My goal when I translate is to create a work of art in English that also speaks very clearly to the original. I try to create a translation that echoes the structure of the original, follows the patterns of its sentences and paragraphs. I don’t break up sentences; I don’t move things around in paragraphs, and when editors want me to, I resist. I believe that beautiful, complicated thoughts—and Tabucchi’s thoughts are beautiful and complicated—require beautiful, complex sentences. I don’t see the goal of translation as making something read smoothly in English; if there are bumps and twists in the Italian, I want to capture those bumps and twists in my translation, but I want them to be as beautiful as they were in the original. I also believe that translating fiction—what I mainly translate—is not just about capturing words on the page but about the rendering of character, point of view, setting, and so on. All of these elements require my deep understanding of the book I’m translating as a work of fiction and then my recreation of this fictional world in English.
In terms of works from Italian that I love: William Weaver’s translation of Invisible Cities, by Italo Calvino. Geoff Brock’s translation of Disaffections: Complete Poems, by Cesare Pavese. Tim Parks’ translation of The Flying Creatures of Fra Angelico, by Antonio Tabucchi. Dick Davis’s translation of The Little Virtues, by Natalia Ginzburg and Minna Proctor’s translation of Ginzburg’s Happiness, as Such. There are many others. There are some young translators translating from Italian now whose work is fantastic.
SZ: What current projects are you working on or plan to work on? What future translations of yours do we have to look forward to?
EH: The last translation I completed was the Durastanti. I did that during our covid year, and it just about did me in. A great book but an exhausting time. I think it’s coming out in early spring 2022. My next projects are Tabucchi’s Viaggi e altri viaggi (Travels and Further Travels) and Giovanna Giordano’s Un volo magico (A Magic Flight). I have been hoping, for a while, to co-translate the novel Il Baleniere delle montagne (The Whaler of the Mountains), by Romana Petri, with my friend and colleague, Louise Rozier.

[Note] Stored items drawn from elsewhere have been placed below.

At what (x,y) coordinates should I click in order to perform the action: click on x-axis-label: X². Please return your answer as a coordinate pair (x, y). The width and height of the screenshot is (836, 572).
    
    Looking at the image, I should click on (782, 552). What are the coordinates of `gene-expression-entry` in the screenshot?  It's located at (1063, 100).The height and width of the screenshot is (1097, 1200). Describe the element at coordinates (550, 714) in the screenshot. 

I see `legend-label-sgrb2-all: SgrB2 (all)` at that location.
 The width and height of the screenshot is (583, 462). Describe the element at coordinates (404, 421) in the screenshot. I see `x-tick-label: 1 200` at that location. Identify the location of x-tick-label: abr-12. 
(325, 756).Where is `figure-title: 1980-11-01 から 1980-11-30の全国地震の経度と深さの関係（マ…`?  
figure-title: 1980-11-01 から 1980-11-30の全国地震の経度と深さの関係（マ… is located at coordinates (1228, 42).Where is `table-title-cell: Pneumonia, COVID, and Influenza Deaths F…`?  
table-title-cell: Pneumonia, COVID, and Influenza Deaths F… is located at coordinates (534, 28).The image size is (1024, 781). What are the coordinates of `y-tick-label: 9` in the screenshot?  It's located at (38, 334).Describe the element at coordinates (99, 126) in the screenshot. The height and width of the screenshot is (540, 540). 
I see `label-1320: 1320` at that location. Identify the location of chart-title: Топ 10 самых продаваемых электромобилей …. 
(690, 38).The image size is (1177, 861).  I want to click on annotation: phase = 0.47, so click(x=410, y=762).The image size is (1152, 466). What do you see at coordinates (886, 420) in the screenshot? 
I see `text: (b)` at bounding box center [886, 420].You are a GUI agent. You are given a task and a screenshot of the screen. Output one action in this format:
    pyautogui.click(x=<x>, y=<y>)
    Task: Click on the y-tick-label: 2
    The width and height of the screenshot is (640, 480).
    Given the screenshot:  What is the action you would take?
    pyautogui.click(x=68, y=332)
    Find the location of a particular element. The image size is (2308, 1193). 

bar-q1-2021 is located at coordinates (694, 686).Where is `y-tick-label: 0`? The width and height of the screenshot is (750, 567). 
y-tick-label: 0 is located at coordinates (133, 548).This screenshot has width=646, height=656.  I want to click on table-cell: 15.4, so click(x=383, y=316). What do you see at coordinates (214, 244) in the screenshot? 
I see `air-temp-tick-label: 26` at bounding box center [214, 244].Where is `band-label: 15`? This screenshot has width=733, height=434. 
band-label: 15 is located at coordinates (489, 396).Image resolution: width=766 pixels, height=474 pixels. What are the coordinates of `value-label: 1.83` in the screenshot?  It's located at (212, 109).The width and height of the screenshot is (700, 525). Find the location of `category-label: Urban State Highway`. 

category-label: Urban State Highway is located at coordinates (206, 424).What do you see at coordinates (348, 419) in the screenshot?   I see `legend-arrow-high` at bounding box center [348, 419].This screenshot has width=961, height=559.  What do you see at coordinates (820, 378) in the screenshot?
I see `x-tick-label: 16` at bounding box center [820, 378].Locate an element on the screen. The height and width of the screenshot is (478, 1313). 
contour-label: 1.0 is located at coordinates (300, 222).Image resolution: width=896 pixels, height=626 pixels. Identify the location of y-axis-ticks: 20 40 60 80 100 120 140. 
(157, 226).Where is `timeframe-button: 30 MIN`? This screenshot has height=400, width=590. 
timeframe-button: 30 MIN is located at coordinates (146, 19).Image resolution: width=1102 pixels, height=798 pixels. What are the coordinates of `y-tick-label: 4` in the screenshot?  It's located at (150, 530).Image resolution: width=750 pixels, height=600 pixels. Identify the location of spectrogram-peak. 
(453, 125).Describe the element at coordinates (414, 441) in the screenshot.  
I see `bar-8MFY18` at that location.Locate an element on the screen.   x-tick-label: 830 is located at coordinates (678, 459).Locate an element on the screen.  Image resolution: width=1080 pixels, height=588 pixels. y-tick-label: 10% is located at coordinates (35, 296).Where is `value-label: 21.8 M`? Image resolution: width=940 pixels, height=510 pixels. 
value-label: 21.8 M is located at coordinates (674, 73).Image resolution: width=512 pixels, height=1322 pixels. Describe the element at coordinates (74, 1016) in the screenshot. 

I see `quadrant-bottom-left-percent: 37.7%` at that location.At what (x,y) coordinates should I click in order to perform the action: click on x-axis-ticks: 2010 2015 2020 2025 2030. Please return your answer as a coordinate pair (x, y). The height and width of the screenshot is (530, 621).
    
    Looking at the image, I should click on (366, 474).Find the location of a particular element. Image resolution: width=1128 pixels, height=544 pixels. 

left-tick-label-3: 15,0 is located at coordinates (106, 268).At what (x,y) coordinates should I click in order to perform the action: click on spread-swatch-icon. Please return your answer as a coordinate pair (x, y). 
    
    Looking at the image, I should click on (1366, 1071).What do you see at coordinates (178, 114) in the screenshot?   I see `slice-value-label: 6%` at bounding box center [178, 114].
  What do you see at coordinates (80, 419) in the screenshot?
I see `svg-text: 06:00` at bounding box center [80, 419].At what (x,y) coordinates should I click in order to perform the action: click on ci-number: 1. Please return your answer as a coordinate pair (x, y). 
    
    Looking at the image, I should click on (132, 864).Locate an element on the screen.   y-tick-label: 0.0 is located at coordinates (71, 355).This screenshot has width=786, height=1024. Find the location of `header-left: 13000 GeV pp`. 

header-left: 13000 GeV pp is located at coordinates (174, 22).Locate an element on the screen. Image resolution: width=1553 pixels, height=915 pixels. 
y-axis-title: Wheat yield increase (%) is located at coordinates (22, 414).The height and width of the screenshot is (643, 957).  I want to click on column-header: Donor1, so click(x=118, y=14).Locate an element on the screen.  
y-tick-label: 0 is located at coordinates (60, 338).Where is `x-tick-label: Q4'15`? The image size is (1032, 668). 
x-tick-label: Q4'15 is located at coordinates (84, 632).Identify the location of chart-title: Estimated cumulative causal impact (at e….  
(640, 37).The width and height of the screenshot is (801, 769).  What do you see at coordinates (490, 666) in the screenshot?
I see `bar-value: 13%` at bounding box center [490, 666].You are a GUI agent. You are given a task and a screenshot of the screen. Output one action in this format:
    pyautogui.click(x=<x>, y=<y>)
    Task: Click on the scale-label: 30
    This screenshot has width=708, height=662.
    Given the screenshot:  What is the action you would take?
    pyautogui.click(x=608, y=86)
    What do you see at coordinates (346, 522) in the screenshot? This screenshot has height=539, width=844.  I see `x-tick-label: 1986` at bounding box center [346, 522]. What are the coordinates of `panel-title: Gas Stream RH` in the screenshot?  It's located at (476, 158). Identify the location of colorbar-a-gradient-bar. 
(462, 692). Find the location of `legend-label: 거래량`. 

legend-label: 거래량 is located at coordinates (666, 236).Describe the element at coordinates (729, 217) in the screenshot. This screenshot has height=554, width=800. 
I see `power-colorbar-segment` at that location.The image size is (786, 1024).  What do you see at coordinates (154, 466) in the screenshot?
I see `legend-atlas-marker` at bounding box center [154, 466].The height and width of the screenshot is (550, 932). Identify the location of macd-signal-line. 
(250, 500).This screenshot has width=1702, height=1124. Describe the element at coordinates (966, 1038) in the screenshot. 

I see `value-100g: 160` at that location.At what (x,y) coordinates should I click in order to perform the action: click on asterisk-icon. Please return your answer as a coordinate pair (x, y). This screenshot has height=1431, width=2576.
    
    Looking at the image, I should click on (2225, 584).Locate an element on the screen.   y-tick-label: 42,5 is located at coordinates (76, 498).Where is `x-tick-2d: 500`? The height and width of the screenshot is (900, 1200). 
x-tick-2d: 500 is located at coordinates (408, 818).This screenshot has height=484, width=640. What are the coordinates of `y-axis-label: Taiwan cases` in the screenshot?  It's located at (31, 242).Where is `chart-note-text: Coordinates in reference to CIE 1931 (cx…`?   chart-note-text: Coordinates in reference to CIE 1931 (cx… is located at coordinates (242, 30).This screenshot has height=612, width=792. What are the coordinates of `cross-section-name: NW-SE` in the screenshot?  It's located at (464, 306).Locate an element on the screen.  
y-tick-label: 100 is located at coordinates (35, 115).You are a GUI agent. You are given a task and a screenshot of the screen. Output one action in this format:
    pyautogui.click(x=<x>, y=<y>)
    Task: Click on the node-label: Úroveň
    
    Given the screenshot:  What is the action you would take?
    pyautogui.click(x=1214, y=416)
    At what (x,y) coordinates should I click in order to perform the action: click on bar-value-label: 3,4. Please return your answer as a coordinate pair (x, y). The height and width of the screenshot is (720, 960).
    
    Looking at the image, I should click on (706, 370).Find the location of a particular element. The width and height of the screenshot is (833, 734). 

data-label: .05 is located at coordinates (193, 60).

SZ: We look forward to these being available in English! Thank you for all of your answers, you have given readers of Stories with Pictures even more to think about as they contemplate this collection, as well as suggestions of other great works to read.
Saskia Elizabeth Ziolkowski is Assistant Professor at Duke University. She works on Italian literature from comparative perspective, especially in terms of German-language literatures, modernism, and Jewish studies. She has published articles and chapters on Primo Levi, Elsa Morante, Italo Svevo, Scipio Slataper, Franz Kafka, Robert Musil, Joseph Roth, and Rainer Maria Rilke, among others. Her book Kafka’s Italian Progeny (University of Toronto Press, 2020) explores Franz Kafka’s sometimes surprising connections with key writers — from Italo Svevo, Lalla Romano, and Italo Calvino to Antonio Tabucchi, Paola Capriolo, and Elena Ferrante — who shaped Italy’s literary landscape. She received her Ph.D. in Italian and Comparative Literature & Society from Columbia University. She is writing a book on Jewishness in Italian literature.